● WHAT YOU SHOULD DO
Copy the records below exactly, starting at the line that contains "The width and height of the screenshot is (845, 504)." and ending at the line that contains "The width and height of the screenshot is (812, 524)."; leave out any pictures.

● STUDY MATERIAL
-----

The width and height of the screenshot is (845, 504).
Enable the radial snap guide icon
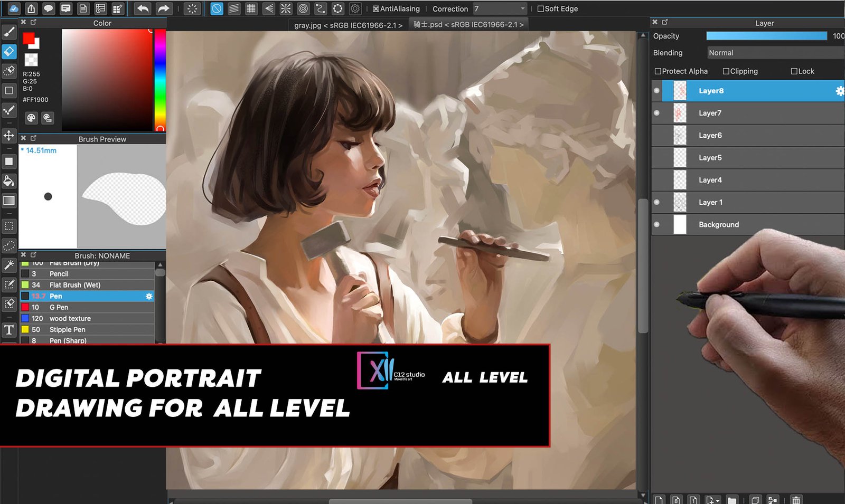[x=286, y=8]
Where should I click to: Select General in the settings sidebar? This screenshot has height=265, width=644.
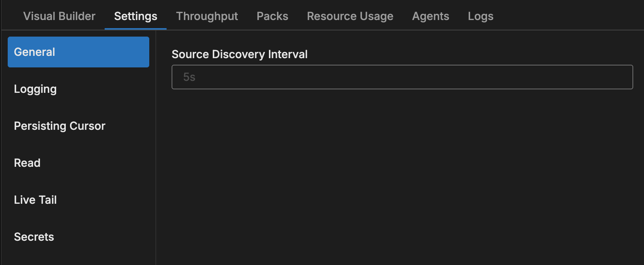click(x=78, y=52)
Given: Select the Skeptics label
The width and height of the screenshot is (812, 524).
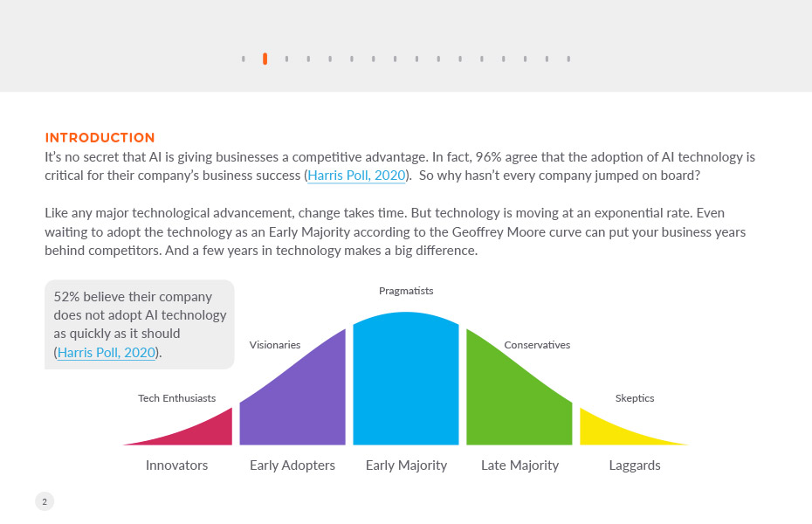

-----

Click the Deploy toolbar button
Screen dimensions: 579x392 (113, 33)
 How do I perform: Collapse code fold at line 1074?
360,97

-----

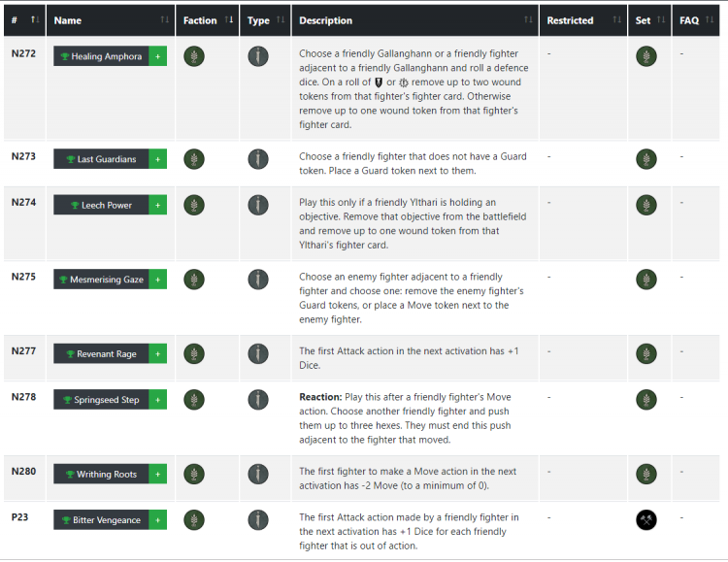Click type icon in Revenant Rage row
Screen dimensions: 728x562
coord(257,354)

-----

● EXERCISE RESPONSE
The width and height of the screenshot is (845, 504).
Enable the radial snap guide icon
[x=286, y=8]
Where should I click to: Select General in the settings sidebar? This screenshot has height=265, width=644.
click(x=78, y=52)
Given: Select the Skeptics label
The width and height of the screenshot is (812, 524).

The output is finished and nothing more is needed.